*Extract*:
★ ★ ★ ★

What They Serve: Japanese-style sushi, Korean-style hoe (raw fish – pronounced like when without the n).

How To Get There: Take Line 2 to Jangsan station, exit 4. Walk straight to Lotte Castle Master #1, and it will be on your right.


3. HQ Gwangan

This busy expat bar is wildly popular at night (think cheap drinks and killer views of the beach), but during the day they have great pub grub and mouth-watering burgers.

If you’re in the mood for good ol’ Western fare, this is the spot. If you are an adventurous soul, I highly recommend their jalapeno and peanut butter burger. Trust me, the combination is genius.

What They Serve: Pub Grub

How To Get There: Line 2 to Gwangan, exit 2 or 5. Walk to the beach road and turn left at the Lotteria fast-food joint.

4. Bombay Brau

Bombay Brau is a tiny beachfront restaurant carrying an unusual but exciting combination of craft beer and Indian food. Bombay Brau is a micro-brewery with multiple locations across Korea (a new branch just opened up in Haeundae), and it serves exceptional Indian food.

Stop in for delicious, homemade naan and tandoori with a Punjab Wheat Beer. If you are a fan of Indian food and craft beer, Bombay Brau is not to be missed.

What They Serve: Indian Food

How To Get There: Just a few minutes walk south from HQ

Kyungsung University

5. Chun Tak (known by the regulars as Tony’s)

I considered not adding Tony’s to this list just to prevent it from getting any busier, but it can’t be left off the list because of my selfishness. Tony’s caters to the many budget-minded students of Kyungsung University, and it is cheap.

It is the perfect place for a group of friends to enjoy a cheesy kimchi pajeon (the cheese is melted with a blow torch right at your table) accompanied with some makgeolli or someak. Small and crowded with a friendly atmosphere, this grungy yet totally-hip spot is the perfect place to drink eat away a Friday night.

What They Serve: Tasty Korean food with a twist

How To Get There: Line 2 to KSU, exit 5. Turn left at the Artbox and then take your first right; Tony’s is down the road on your right at the intersection.

6. Twin Pork Soup (쌍둥이 돼지국밥)

Dwaeji Gukbap (Twin Pork Soup) is a delicacy native to Busan. Simply put, it is a soup made of hearty pork bits, rice, broth, and is served with green onions and a spicy red pepper paste.

★ ★ ★ ★

*Information given*:
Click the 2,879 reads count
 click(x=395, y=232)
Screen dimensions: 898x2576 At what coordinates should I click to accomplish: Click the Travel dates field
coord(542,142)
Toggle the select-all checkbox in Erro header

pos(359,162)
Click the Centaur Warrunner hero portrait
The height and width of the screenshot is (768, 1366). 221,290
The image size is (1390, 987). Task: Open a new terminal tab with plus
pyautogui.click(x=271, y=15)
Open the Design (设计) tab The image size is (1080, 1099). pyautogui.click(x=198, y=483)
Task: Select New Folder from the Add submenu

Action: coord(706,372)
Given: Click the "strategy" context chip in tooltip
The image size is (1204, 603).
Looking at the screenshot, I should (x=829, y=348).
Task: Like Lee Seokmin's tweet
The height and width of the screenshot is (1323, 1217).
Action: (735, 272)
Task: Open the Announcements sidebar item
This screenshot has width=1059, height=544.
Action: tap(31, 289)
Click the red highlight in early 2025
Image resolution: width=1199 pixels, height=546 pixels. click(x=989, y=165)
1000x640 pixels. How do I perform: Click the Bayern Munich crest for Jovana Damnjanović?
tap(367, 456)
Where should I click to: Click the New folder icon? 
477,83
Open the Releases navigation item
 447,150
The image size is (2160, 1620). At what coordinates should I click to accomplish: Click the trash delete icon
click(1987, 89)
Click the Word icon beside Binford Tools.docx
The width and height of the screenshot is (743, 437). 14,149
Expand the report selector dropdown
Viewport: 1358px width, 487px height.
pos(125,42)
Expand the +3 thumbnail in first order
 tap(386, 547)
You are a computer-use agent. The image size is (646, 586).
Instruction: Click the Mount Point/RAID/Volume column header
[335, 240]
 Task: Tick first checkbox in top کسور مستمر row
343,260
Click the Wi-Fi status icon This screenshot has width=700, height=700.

★ ★ ★ ★

*What you need to do*:
a - Copy the restaurant guide word for word, starting with "5. Chun Tak" and going on through "at the intersection.".
b - According to the restaurant guide, which burger at HQ Gwangan does the writer recommend to adventurous eaters?
c - Write what comes next in the Busan restaurant guide, picking up after its last sentence.

*Solved problems*:
a -
5. Chun Tak (known by the regulars as Tony’s)

I considered not adding Tony’s to this list just to prevent it from getting any busier, but it can’t be left off the list because of my selfishness. Tony’s caters to the many budget-minded students of Kyungsung University, and it is cheap.

It is the perfect place for a group of friends to enjoy a cheesy kimchi pajeon (the cheese is melted with a blow torch right at your table) accompanied with some makgeolli or someak. Small and crowded with a friendly atmosphere, this grungy yet totally-hip spot is the perfect place to drink eat away a Friday night.

What They Serve: Tasty Korean food with a twist

How To Get There: Line 2 to KSU, exit 5. Turn left at the Artbox and then take your first right; Tony’s is down the road on your right at the intersection.

b - The jalapeno and peanut butter burger.

c -
This particular eatery has a constant lineup owing to its neat taste and exquisite flavour. Of course, expect a lineup- but it’s worth it. Price ranges from 5,000- 7,000 won.

What They Serve: Classic Twin Pork Soup

How To Get There: Line 2 to Dayeon, exit 3. Walk straight for about 5 minutes; it will be on your left.


7. The “Penis Makgeolli Bar”

I don’t think anyone knows what this restaurant is actually called- it is easily recognizable due to its spotlight-stealing wooden phallus just outside the patio. A friend of mine mused that perhaps it was not made to look like one- I doubt that very much, but I digress.

Aside from the “photogenic” exterior, this place serves up some deliciously flavoured makgeolli (go for the blackberry) and a whole slew of excellent traditional Korean foods. The pajeon is great, and the mussels are even better.

To top it off, hop over to the 3 Monkeys brewery just down the road for a superb selection of craft beers and a gigantic chess board to play with, should you wish to bring out your inner nerd.

What They Serve: Terrific makgeolli and traditional Korean delicacies.

How To Get There: From Seomyeon station, take exit 2. Walk straight and take the first left. Continue walking straight and take a slight left at the convenience store. From there, take the first right, and thenstraight again into the alley just beside Soph clothing store. Continue straight, and once you see a large wooden penis carving, congratulations, you’ve made it!

8. SSiat Hotteok (씨앗호떡)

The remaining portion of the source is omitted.